2287- Ebû Seleme b. Abdirrahman'dan rivâyet edildiğine göre, Fâtıma bint Kays, ona Ebû Hafs b. el-Muğire'nin kendisim üç talakla boşadığını söyledi. (Hadîsin bundan sonraki kısmında Yahya b. Ebî Kesir bu mevzuda Ebû Seleme vasıtasıyla Fâtıma bint Kays'dan bir önceki) hadîsi nakletmiştir ve rivâyetin sonunda şu cümleler de vardır: Halid b. Velid'le benî Manzum'dan bir kişi, Peygamber (sallallâhû aleyhi ve sellem)’e geldiler ve;
Ey Allah'ın peygamberi Ebû Hafs b. el-Muğîre karısını üç talakla boşadı ve ona az bir nafaka bıraktı dediler.
Resûl-i Ekrem de;
" Ona nafaka yoktur" buyurdu.
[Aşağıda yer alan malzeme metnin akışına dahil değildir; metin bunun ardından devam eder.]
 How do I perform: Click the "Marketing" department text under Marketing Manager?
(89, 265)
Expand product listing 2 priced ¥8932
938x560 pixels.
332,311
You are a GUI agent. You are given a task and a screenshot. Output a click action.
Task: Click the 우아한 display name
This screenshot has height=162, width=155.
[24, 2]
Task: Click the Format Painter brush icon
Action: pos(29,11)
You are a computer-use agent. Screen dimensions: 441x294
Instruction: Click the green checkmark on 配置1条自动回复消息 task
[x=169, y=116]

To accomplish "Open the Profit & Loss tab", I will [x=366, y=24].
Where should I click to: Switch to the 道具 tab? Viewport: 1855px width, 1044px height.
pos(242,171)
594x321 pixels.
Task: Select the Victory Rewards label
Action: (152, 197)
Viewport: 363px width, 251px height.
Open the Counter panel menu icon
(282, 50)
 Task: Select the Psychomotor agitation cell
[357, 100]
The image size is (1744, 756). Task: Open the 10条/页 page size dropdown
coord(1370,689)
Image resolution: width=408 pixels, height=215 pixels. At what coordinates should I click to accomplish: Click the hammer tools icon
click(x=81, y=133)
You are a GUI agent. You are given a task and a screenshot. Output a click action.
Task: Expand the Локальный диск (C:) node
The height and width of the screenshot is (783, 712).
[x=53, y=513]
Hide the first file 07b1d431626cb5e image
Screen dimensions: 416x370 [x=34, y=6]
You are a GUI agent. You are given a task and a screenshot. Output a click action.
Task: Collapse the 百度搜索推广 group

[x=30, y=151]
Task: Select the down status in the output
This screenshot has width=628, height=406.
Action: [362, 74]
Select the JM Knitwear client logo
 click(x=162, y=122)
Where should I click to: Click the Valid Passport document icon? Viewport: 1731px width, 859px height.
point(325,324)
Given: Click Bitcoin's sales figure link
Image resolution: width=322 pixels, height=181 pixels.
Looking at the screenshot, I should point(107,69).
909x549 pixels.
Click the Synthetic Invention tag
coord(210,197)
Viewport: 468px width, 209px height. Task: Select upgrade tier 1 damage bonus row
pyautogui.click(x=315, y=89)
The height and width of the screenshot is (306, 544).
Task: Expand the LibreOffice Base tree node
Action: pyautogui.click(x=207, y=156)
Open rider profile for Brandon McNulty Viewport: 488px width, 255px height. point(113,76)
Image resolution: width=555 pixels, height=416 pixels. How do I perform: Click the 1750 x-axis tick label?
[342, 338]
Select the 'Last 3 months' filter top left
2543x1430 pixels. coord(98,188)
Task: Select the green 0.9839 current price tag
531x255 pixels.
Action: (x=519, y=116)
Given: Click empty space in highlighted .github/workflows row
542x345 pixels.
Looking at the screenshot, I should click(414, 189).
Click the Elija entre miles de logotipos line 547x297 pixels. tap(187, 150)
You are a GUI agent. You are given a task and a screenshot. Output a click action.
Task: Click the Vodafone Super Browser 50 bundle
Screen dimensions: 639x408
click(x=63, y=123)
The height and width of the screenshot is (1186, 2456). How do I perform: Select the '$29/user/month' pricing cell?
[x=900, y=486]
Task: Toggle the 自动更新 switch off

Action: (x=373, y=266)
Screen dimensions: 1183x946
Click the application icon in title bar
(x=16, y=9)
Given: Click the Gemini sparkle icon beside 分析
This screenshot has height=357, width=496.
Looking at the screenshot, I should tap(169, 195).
Daha sonra Yahya b. Ebî Kesir hadîsin kalan kısmını sonuna kadar nakletti. Bir önceki Mâlik hadîsi bu hadîsten daha tamdır.
Müslim, talâk 38; Ahmed b. Hanbel, VI, 413.
2288- Fâtıma bint Kays'dan rivâyet edildiğine göre, Ebû Amr b. Hafs kendisini üç talâkla boşamış. Bu hadîsi (Yahya ve Ebû Seleme zinciriyle Fâtıma'dan) nakleden (Ebû Amr el-Evzâî) hadîsin bundan sonraki kısmında (2284 numaralı hadîsle 2285 numaralı) Halid b. Velîd'in haberini rivâyet etti. Ebû Amr el-Evzâî dedi ki; Peygamber (sallallahü aleyhi ve sellem), " Ona nafaka da yoktur, ev de yoktur" buyurdu. Daha sonra (Ebû Amr el-Evzâî bu mevzu ile ilgili bir hadîs daha rivâyet etti ki bu hadîste) şu cümleler vardır: Resûlüllah (sallallahü aleyhi ve sellem) Fâtıma'ya " Nefsin hakkında benden önce (bana sormadan) bir karar verme" diye haber gönderdi. el-Bakârâ (2), 235.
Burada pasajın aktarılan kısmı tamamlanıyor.